Depremde kayıp -organ mafyasına kurban giden, kaybolan- çocuklar olduğu gibi ne yazık ki geçen gün Kahramanmaraş’ta bir kar yağışında çadırı yırtılan bir babanın feryadında da gördüğümüz gibi, yaşayan çocukların da âdeta ölmeyi tercih edebileceği bir yaşam mücadelesiyle de karşı karşıya olduklarını, deprem bölgelerinde insani koşulların hâlâ sağlanamadığını buradan dikkatinize sunmak isterim.

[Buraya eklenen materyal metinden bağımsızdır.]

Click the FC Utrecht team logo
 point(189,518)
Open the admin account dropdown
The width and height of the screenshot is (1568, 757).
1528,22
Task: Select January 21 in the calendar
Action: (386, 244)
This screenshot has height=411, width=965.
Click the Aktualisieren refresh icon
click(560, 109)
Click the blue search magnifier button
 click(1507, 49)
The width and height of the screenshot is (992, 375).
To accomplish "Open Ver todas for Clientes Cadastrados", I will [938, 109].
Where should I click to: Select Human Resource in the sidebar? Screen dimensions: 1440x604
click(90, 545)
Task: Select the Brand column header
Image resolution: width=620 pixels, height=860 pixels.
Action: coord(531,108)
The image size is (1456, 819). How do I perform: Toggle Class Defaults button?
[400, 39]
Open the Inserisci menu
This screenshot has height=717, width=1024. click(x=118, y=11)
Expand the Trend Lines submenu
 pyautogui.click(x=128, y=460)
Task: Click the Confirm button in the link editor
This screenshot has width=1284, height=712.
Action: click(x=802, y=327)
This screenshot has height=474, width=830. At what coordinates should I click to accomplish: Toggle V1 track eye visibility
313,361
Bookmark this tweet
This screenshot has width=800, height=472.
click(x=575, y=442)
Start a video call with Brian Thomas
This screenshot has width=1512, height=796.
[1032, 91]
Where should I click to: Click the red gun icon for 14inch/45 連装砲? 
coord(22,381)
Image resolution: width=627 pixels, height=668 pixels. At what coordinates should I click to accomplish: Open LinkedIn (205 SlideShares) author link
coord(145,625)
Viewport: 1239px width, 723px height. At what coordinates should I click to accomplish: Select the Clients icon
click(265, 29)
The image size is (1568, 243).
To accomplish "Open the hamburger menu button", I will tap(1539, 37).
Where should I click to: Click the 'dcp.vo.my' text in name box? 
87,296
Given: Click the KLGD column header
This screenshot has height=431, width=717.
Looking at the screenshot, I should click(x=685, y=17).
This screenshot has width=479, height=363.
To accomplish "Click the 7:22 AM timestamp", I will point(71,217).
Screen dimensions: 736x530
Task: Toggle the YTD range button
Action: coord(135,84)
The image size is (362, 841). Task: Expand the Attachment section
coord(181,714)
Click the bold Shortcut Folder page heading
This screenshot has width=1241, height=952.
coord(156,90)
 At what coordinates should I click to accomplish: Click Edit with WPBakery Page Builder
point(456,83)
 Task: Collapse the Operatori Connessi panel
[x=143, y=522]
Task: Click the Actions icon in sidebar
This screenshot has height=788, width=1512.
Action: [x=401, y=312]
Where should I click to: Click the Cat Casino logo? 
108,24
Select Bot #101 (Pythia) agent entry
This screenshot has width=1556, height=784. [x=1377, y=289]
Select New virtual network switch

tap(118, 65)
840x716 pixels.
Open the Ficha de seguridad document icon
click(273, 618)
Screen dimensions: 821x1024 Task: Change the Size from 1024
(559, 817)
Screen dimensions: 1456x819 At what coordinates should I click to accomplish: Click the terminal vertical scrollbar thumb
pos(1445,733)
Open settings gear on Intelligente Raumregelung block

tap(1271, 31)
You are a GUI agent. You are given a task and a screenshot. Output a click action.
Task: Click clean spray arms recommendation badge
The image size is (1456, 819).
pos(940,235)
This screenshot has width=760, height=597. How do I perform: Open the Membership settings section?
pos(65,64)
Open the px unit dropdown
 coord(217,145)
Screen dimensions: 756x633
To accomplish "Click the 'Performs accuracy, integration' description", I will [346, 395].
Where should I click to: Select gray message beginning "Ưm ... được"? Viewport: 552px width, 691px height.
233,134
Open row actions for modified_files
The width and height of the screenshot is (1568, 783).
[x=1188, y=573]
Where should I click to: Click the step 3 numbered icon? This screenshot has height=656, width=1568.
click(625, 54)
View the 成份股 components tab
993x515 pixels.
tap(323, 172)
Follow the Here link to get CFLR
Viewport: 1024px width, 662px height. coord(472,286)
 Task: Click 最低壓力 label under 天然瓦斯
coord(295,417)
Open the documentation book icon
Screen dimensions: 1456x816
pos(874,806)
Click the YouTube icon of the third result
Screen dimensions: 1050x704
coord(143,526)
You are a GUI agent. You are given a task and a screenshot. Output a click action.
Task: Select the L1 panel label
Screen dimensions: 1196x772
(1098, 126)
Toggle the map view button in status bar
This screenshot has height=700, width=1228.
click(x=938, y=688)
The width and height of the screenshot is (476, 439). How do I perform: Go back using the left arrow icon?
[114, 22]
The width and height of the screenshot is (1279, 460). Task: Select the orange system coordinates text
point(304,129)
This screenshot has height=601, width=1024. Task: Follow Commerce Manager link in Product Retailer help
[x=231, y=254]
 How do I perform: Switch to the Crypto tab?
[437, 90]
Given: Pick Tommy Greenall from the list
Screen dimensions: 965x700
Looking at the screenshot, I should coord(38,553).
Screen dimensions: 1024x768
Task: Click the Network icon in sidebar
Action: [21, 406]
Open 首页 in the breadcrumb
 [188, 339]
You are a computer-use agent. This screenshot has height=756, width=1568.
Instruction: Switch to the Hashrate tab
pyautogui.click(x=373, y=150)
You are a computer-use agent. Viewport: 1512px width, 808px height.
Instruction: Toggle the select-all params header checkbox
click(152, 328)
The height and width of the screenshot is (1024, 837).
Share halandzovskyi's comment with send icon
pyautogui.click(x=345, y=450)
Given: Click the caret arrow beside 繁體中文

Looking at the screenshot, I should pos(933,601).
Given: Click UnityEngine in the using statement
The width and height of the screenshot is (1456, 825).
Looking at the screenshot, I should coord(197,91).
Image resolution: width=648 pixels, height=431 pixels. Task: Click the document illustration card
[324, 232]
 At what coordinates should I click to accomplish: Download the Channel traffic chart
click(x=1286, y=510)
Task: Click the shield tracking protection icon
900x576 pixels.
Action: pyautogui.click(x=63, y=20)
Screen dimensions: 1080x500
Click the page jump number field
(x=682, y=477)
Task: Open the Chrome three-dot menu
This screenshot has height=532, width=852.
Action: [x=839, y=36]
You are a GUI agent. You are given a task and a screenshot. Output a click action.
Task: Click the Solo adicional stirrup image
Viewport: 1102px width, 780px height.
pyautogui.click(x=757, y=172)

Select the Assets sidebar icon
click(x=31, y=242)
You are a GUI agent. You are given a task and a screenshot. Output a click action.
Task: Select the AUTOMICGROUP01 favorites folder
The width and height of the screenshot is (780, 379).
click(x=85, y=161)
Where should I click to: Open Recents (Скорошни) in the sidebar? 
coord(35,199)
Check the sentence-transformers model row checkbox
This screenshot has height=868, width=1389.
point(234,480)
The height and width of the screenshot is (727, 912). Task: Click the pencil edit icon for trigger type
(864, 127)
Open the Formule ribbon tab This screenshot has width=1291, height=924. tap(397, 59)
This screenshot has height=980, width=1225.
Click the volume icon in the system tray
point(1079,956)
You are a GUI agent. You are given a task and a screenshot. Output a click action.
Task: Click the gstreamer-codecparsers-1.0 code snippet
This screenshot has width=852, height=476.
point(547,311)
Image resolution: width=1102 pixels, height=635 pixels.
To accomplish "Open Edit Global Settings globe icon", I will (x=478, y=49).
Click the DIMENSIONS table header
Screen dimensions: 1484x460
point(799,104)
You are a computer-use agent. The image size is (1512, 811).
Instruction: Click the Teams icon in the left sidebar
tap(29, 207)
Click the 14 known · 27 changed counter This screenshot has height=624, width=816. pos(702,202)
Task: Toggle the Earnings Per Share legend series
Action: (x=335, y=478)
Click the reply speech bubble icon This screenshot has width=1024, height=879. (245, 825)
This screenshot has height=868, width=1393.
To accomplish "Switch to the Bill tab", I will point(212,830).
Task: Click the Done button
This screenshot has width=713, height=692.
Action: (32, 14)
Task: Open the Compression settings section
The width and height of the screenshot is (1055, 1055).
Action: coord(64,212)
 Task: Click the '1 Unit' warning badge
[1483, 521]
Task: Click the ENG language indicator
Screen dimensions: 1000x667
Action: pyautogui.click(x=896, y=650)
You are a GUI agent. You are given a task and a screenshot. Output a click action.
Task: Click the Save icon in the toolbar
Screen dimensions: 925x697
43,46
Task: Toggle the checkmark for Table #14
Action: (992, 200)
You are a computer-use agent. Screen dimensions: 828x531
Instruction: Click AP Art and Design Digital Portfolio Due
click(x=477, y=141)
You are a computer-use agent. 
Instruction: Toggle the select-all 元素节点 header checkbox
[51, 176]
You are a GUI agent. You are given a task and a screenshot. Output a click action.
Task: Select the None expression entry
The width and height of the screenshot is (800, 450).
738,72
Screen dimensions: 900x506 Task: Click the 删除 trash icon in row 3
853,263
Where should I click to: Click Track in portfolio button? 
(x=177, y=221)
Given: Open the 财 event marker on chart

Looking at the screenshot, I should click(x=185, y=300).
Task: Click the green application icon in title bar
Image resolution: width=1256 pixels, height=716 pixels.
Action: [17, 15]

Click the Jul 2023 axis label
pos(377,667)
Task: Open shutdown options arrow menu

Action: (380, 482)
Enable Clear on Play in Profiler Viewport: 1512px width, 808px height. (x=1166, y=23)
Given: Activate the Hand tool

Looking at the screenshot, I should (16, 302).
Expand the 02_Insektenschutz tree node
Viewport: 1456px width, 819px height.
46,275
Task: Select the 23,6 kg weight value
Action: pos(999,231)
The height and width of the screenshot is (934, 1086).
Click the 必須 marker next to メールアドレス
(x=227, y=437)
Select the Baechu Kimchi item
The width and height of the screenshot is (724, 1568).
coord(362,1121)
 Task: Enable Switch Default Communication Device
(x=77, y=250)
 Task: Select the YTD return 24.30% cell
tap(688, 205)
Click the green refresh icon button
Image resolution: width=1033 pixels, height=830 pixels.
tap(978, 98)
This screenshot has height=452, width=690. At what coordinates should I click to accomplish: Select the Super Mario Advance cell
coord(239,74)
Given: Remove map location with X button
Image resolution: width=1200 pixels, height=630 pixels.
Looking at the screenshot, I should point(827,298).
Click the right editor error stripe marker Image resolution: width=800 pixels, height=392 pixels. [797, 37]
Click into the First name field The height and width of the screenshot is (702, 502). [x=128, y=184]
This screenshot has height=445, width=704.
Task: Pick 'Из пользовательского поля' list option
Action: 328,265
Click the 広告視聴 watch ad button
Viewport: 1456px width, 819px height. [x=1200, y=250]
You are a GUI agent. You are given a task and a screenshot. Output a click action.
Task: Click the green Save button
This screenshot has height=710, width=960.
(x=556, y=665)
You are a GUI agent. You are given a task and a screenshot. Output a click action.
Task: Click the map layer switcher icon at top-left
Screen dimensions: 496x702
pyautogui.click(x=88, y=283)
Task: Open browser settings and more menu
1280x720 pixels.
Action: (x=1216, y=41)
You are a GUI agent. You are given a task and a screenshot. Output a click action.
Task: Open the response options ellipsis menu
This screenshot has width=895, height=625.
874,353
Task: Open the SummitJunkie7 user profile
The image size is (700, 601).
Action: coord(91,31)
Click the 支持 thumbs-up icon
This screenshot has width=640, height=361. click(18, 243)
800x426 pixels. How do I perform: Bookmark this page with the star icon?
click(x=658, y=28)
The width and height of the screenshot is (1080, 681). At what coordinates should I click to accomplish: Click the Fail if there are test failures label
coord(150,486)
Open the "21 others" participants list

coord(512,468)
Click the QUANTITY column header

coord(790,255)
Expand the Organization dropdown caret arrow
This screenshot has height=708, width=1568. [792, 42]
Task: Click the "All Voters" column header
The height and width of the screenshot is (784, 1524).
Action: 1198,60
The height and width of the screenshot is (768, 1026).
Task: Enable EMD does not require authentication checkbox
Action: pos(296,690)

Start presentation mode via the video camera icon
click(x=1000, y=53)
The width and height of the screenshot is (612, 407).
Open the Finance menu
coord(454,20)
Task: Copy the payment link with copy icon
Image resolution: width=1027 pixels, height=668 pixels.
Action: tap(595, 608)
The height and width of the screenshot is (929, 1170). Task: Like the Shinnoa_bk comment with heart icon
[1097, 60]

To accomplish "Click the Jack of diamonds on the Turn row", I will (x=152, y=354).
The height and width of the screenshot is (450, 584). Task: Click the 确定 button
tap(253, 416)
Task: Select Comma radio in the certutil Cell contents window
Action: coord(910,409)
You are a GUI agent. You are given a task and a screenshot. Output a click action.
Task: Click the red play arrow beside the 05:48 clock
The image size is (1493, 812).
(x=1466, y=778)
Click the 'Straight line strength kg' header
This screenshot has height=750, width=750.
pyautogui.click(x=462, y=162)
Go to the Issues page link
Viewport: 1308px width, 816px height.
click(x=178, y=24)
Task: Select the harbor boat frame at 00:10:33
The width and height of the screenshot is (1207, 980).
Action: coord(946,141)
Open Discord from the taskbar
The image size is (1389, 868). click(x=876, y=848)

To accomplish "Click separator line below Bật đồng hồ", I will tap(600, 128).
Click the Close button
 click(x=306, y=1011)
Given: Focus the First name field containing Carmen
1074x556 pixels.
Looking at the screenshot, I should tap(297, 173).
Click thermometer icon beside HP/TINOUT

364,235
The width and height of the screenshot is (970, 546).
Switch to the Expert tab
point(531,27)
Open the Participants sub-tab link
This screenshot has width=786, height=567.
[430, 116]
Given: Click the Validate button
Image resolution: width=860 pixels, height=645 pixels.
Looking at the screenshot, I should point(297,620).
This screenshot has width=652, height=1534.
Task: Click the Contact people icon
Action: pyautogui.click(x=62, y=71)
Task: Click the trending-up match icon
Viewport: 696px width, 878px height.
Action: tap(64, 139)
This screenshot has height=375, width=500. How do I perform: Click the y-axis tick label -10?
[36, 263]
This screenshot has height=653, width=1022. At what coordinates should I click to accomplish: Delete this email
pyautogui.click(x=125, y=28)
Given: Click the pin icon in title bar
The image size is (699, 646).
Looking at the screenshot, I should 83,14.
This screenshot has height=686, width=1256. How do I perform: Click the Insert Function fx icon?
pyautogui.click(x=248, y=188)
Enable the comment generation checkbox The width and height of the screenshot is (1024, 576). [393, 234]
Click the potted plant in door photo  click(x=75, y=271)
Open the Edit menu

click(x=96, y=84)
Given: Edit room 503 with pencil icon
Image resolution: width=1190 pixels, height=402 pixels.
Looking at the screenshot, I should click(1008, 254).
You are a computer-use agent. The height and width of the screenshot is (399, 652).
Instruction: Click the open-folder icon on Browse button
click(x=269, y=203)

Adalet ve Kalkınma Partisi bu sorunlarla uğraşacağına kreşleri kapatmaya çalışıyor. CHP'li belediyelerin Türkiye çapında açtığı kreş sayısı 653 iken keşke çocuklar barındırıldığı için bir teşekkür etseniz bu belediyelere. İzmir'in Selçuk ilçesinde yaşları 1 ile 5 arasında, yaşayan kardeşlerin evine 18 kez gittiğinizi söylüyorsunuz. Keşke bunları korumaya alsaydınız ama bizim Adana'da bir laf var "Allah bağı bekçisinden korusun" derler. Yani sizin koruma altına aldığınız çocuklarda da gördüğümüz üzere; İstanbul'da yüzde 95 otizmli bir çocuk maalesef geçici olarak teslim edildiği özel bir bakımevinde kontrol edilmediği için, buralar yeterince denetlenmediği için hayatını kaybetti. Aile, çocuğun ölümünde ihmal olduğunu savunarak adalet arıyor ancak neredeyse iki yıl süren hukuki süreçte hâlâ bir sonuç alınamıyor.
RUHSATSIZ SİLAH SAYISI 36 MİLYONA DAYANDI, UYUŞTURUCU İLKOKULLARA İNDİ”
Çocuk işçiliği, çocuk ölümleri, çocuk cinayetleri artıyor. Ülkede çalışan çocuk sayısı alabildiğine artarken buna ilişkin ne tür çalışmalar yapıyorsunuz? Çocuk yuvalarında ve huzurevlerinde çalışan insanlar, örneğin Niğde'de engelli bakım merkezinde 10 yaşındaki çocuğun hayatını kaybettiği ve 14 kişinin tutuklandığı olay ortada. Huzurevinde, huzur ve bakımevinde insanların uğradığı şiddet sadece Niğde'yle sınırlı kalmış olamaz. Buralarda çalıştırdığınız insanların liyakati, sosyolojisi, psikolojisi, maaşı bu tür olaylara etkendir. Bunlar da kontrol ediliyor mu Sayın Bakan? Aladağ yangınında yitip giden çocuklar, Ensar Vakfı'nda tecavüze uğrayan çocuklar, Özel Ercan Bakımevi’nde geçici süreyle teslim edilen çocuklar ve trafikte -Adana kentinde çok sayıda var- cam silmeye uğraşan, dilendirilen, kimsesiz, uyuşturucuya mahkûm edilmiş çocuklar yürek dağlıyor. Ruhsatsız silah sayısı 36 milyona dayandı ve ülkede şiddet maalesef ilkokullara kadar inmiş durumdadır.”